Rondonópolis continua com alto risco em dengue

Aedes albopictus também é transmissor
Aedes albopictus também é transmissor

Com 15.597 casos confirmados (sendo 14.981 recuperados), 437 óbitos e 179 ativos de coronavírus, do início da pandemia em março do ano passado até ontem (8), Rondonópolis enfrenta, paralelamente, casos de dengue, zika e chikungunya.
De acordo com o Informe Epidemiológico da Secretaria de Estado da Saúde (SES), o município teve um aumento considerável nos casos de dengue em 2020, com a diferença expressiva de 1.474 casos, em relação aos registros de 2019.

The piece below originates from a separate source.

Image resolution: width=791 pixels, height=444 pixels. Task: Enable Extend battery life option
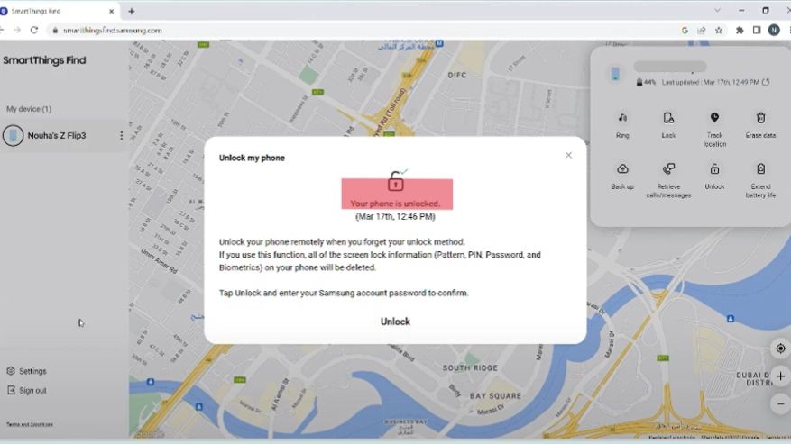[760, 168]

Segundo o levantamento, foram registrados 2.271casos no ano passado (com um óbito), contra 797 do ano anterior.
Zika e chikungunya
Num patamar mais baixo de contaminação, em relação à zika o município registrou quatro casos contra treze e três contra 52 de chikungunya, no comparativo entre os dois anos.
No geral, Mato Grosso está em “ALTO RISCO” com incidência >300 casos por 100 mil habitantes em 108 Municípios para Dengue, 02 para ZIKA e 02 municípios para Chikungunya.
Apesar dos esforços da Vigilância Epidemiológica da Secretaria Municipal de Saúde, os rondonopolitanos também devem fazer a sua parte e evitar o acúmulo de água em recipientes, bem como manter os quintais limpos, de forma a auxiliar no combate ao Aedes aegypti e ao Aedes albopictus (tigre asiático), que são os mosquitos transmissores das três doenças, além da febre amarela.